On Thu, 29 Aug 2013, Sarah Sharp wrote:
> On Thu, Aug 29, 2013 at 10:06:16AM -0700, Greg Kroah-Hartman wrote:
> > Hi Sarah,
> >
> > I'm getting the following warnings from the 3.10.9 kernel all the time
> > when I unplug a USB 3 storage device from my laptop:
> > [203282.987687] usb 4-1: USB disconnect, device number 21
> > [203282.992904] usb 4-1: Set SEL for device-initiated U1 failed.
> > [203282.992909] usb 4-1: Set SEL for device-initiated U2 failed.
> >
> > What can a "normal" user do with these "failed" messages? If nothing,
> > shouldn't we just turn them into debug messages instead?
>
> Yes, those messages should probably be toned down to debug level instead
> of warning level. If a device doesn't respond to the Set SEL request
> when USB 3.0 LPM is enabled, the user has a buggy device. Of course, I
> doubt anyone is going to return a drive based on those messages.
>
> That error message happens because the USB core is attempting to disable
> LPM for a disconnected device. The control transfer to set SEL fails,
> resulting in those messages. The xHCI driver still needs to disable the
> U1 and U2 timeouts for the port, so the core still needs to call into
> usb_set_lpm_timeout. However, we could skip the control transfer to the
> device.
>
> The problem is that the USB core doesn't mark the device as DISCONNECTED
> until after it attempts to disable LPM.

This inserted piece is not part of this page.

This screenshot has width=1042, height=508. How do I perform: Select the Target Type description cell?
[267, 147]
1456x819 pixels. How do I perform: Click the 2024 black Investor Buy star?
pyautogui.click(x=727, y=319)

Are you certain? Look at the order of the lines in the log above.
> The device is still marked as
> being in the configured state, because we don't return early in this
> function:
>
> static int usb_set_device_initiated_lpm(struct usb_device *udev,
> enum usb3_link_state state, bool enable)
> {
...
> }
>
> So I don't know how the LPM code can know the device is disconnected, and thus
> it should skip the control transfer. Do we get an -ENODEV in that case?
That doesn't sound right at all. This function is called from
usb_disable_link_state, which is called from usb_disable_lpm, which is
called from usb_unlocked_disable_lpm, which is called from
usb_disable_device, which is called from usb_disconnect.
The first thing usb_disconnect does is change udev->state to
STATE_NOTATTACHED. Therefore you can test for that in
usb_set_device_initiated_lpm, and avoid trying to send messages that
will never be received. Or if you prefer, avoid writing anything to
the log when the transfer fails with -ENODEV.